In the past, it has been common to dress a grinding wheel by passing the wheel by a dressing tool which may be a single point diamond or diamond wheel whose outer surface is the outer half of a toroid. If the grinding wheel is moved in the desired wheel contour path past the diamond dresser which is stationary, there are limits to the slope which the contour may have if dressing contact is to be confined to the working point or radius of the dresser. At slopes of contour greater than that limit, dressing contact between the diamond and wheel will not have the form or shape which the wheel movement was designed to produce. The problem is encountered when the grinding wheel has other than a cylindrical shape.
What is needed is a dressing method and apparatus where contact of the working point or radius of the dresser tool with the grinding wheel moving therepast in a wheel contour path is maintained and thus dresses the desired contour on the grinding wheel, especially when the contour is non-cylindrical.
U.S. Pat. No. 4,419,612 issued Dec. 6, 1983 to Reda et al. discloses a grinding machine having an electromechanical control system for controlling all of the movements of one or more slides on a single workhead grinding machine using a feed control computer interfaced with servo-drive means which in turn controls a slide electric drive motor means.

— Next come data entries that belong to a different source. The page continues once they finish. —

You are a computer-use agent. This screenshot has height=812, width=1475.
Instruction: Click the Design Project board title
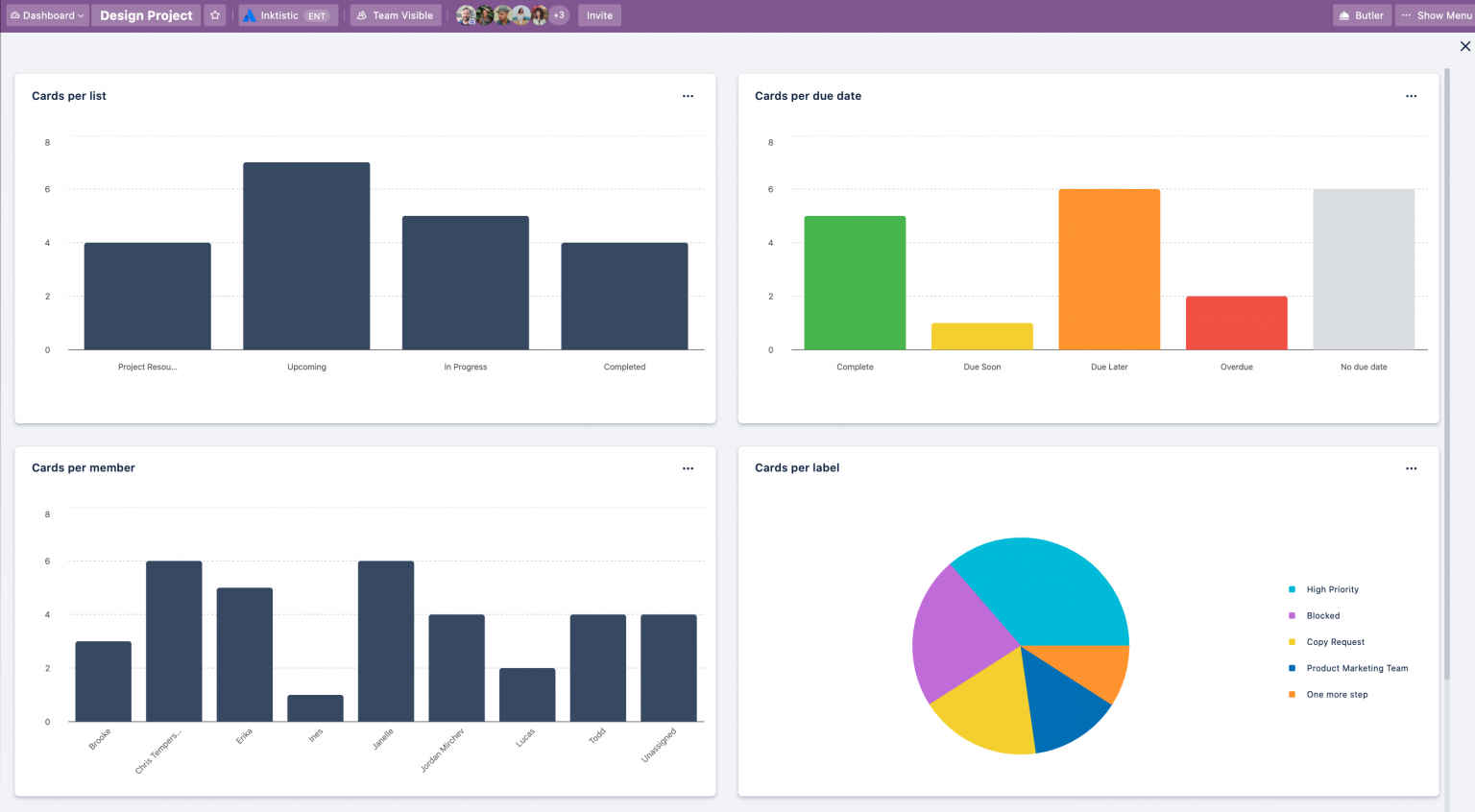point(146,14)

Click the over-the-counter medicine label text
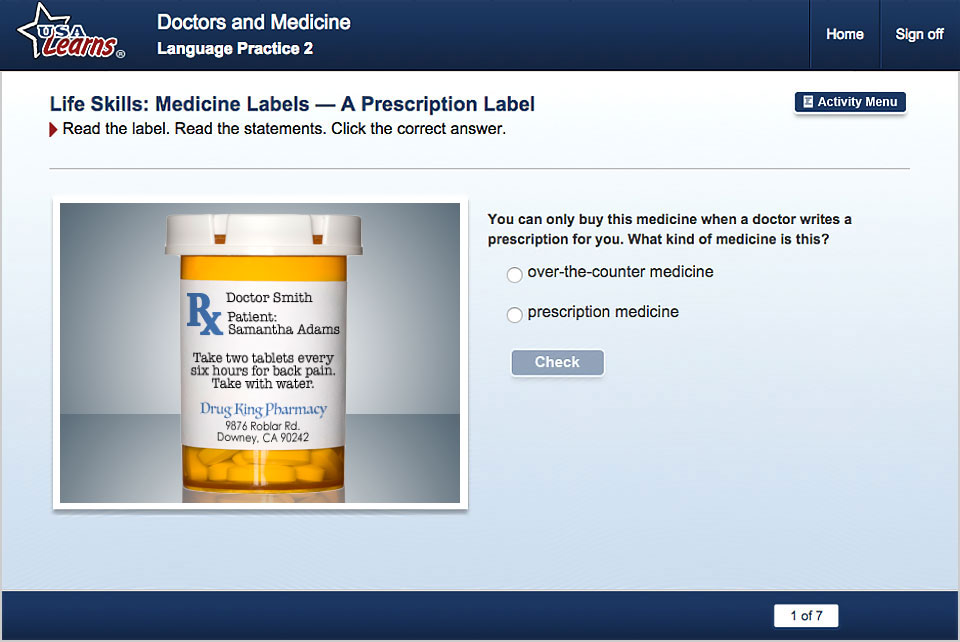click(x=620, y=272)
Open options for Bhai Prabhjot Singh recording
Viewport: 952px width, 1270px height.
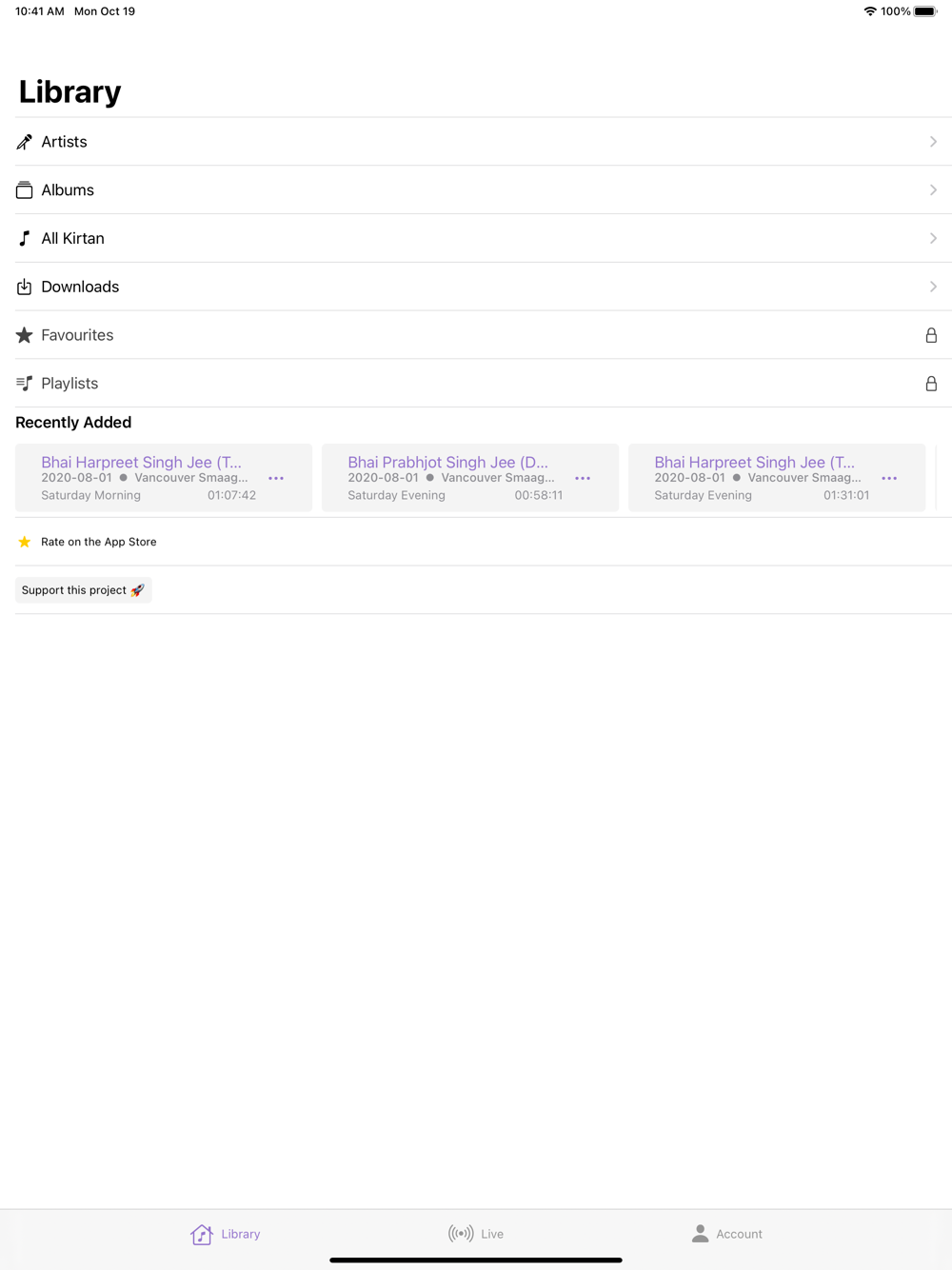coord(583,478)
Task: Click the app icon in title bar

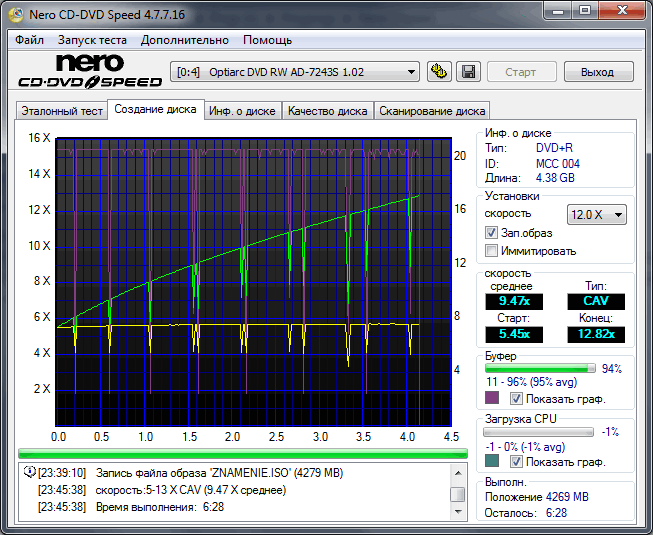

U.S. Pat. No. 4,023,310 issued May 17, 1977 to Lovely and Hobbs describes a grinding machine having a dresser assembly mounted pivotally on a slide bar for being brought into dressing engagement with a grinding wheel. A single point diamond is shown mounted in a rotatable holder; however, the single point diamond is rotated to form a desired shape such as convex or concave contour on the grinding wheel, not to maintain orthogonality between the diamond dresser and wheel contour path provided by movement of a compound slide assembly.